Oil began the year with a surge, rising 1% on Tuesday after a naval clash in the Red Sea focused investor attention on possible Middle East supply disruptions and expectations that the Chinese government would step in with economic stimulus, increasing the demand outlook in the top crude importer in the world.

Brent crude was up $1.03, for a 1.3% gain, bringing it to $78.07 per barrel as of 02:25 GMT, as West Texas Intermediate crude was at $72.53 per barrel, for an increase of 1.2%, or 88 cents.

Investors grew concerned the Israeli military action in Gaza could morph into a wider regional conflict following a naval clash in which US helicopters repelled an attack Sunday that was launched by Houthi rebels, backed by Iran. The Houthis had launched in boats, seeking to board a Maersk container vessel in the Red Sea, killing ten militants and sinking three Houthi ships, according to a series of accounts by Maersk, American and Houthi officials.

Iran, in addition to backing the Hamas militants in Gaza which launched the October 7th surprise attack on Israel, backs other militant groups throughout the Middle East, including the Houthi rebels of Yemen. Were the US to allow the conflict to widen, even including Iran, it could close crucial waterways vital to the shipment of oil, including the Strait of Hormuz and the Red Sea.

Referring to the Chinese New Year holiday in early February, Leon Li, a Shanghai-based CMC Markets analyst said, “The oil price may be affected by the escalation of the situation in the Red Sea over the weekend and the peak demand season during China’s Spring Festival.”

He added that there is now an expectation of a price rebound in January, after the forecast holiday demand came in high.

Then on Monday, after the naval clash, it was reported by Iranian media that an Iranian warship had sailed into the Red Sea, further heightening tensions.

Many shippers have already routed their cargoes away from the conflict zone in the Red Sea, taking longer, more expensive routes.

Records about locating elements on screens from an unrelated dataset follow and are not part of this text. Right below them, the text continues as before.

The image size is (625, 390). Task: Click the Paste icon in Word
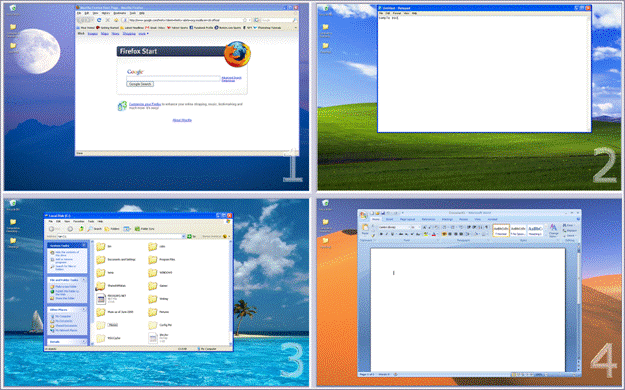[x=365, y=229]
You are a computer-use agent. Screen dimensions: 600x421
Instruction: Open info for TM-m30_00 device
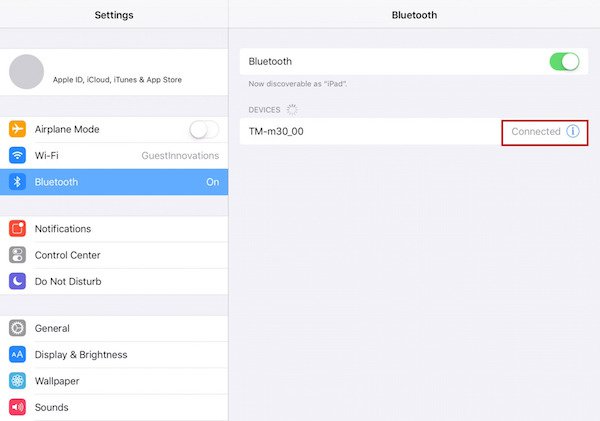(573, 131)
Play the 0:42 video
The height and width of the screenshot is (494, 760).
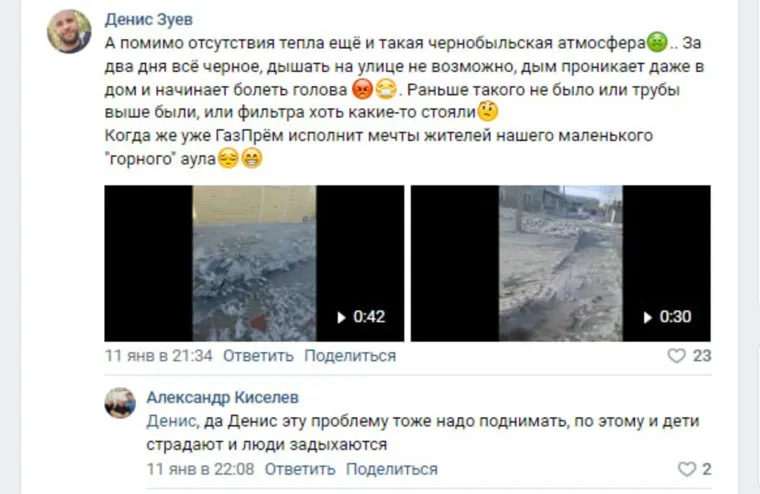point(254,263)
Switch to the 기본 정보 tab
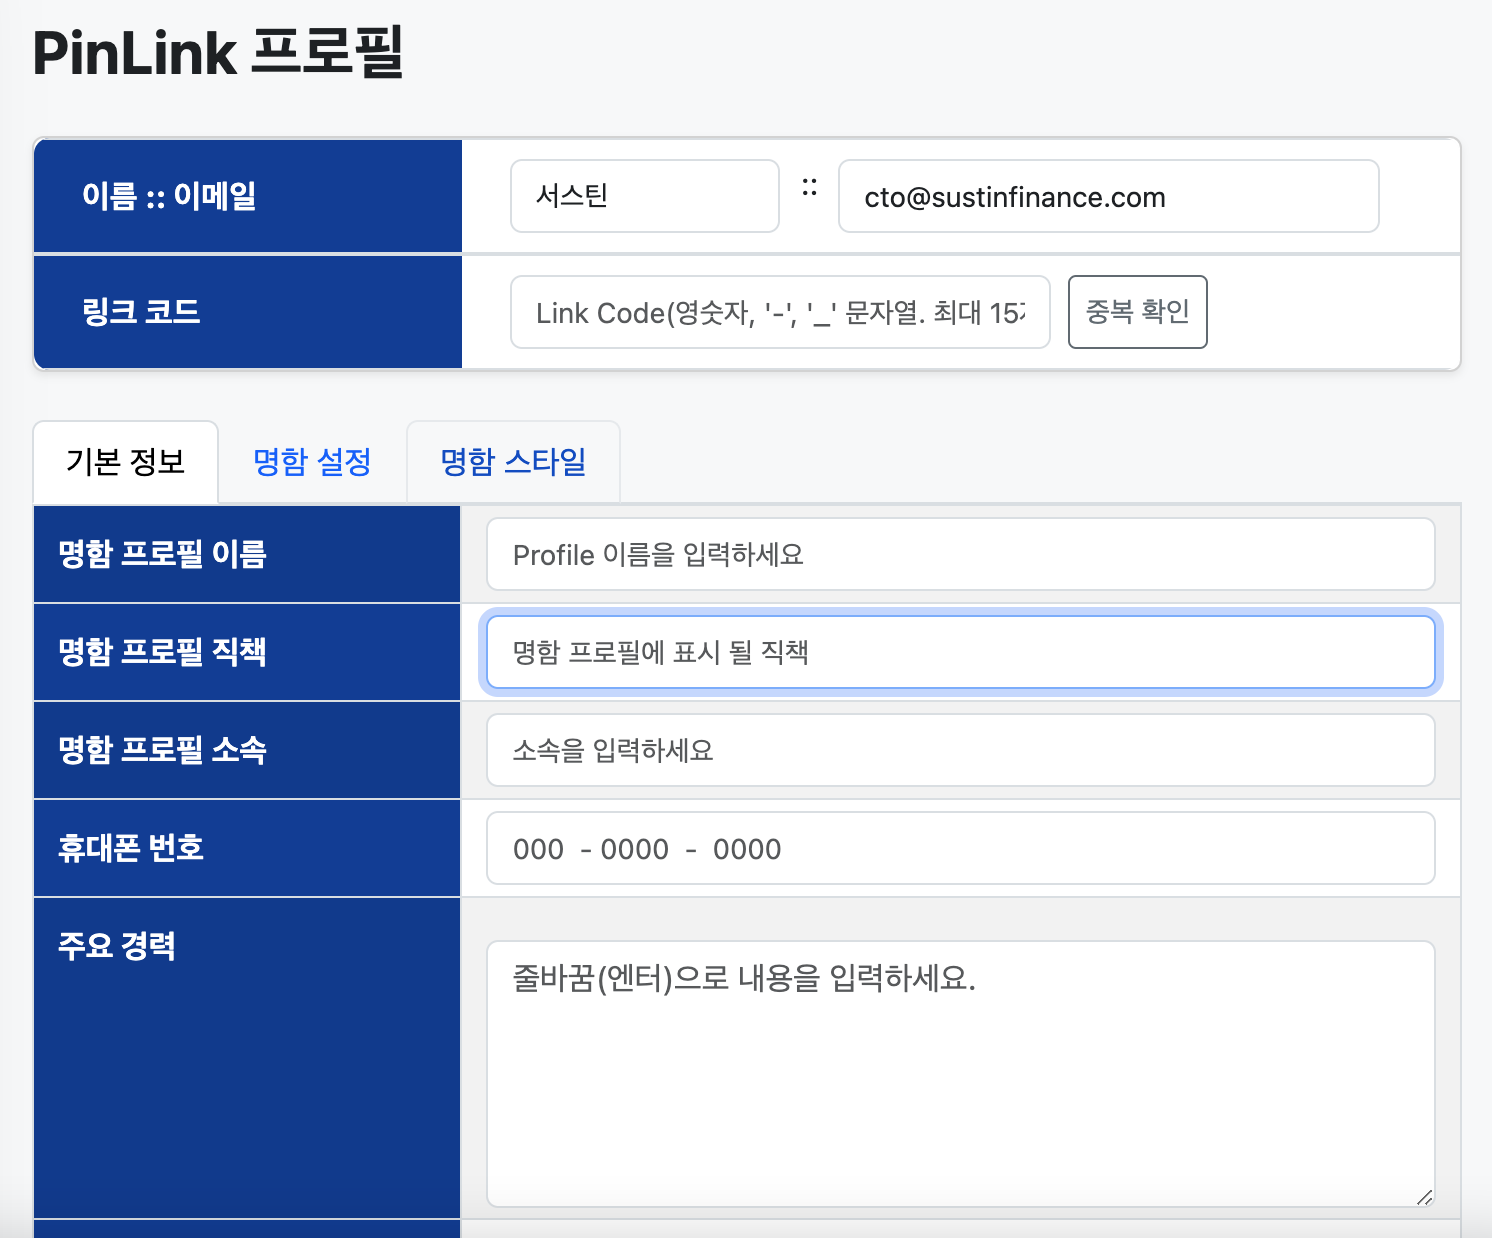Screen dimensions: 1492x1238 point(126,462)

Ship tracking data shows that there are already at least four tankers carrying jet fuel and diesel bound for Europe from the Middle East and India which have rerouted around Africa to avoid the Red Sea.

Meanwhile, in China investors are expecting to see fresh stimulus measures out of the government following government data which showed a third month in a row of contractions in manufacturing activity.

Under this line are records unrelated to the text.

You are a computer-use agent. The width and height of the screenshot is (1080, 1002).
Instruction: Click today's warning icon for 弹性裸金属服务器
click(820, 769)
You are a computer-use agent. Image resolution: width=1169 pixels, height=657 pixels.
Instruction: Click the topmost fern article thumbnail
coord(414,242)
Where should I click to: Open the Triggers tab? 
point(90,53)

However there is also a private sector report which claimed there was an expansion in the sector last month, though it also showed that there was a decline in the confidence of factory owners for 2024 compared to the November figure.

Both Brent and WTI fell more than 10% in 2023, ending the year at their lowest points since 2020, off the likelihood of slowing economic growth and increasing concerns of growing supply, particularly from producers outside of the Organization of the Petroleum Exporting Countries (OPEC).

According to a Reuters poll on Friday, analysts, predicting weak global growth would constrain demand, while geopolitical tensions offered price support, forecast Brent crude averaging $82.50 per barrel for 2024. In 2023, Brent averaged $82.17.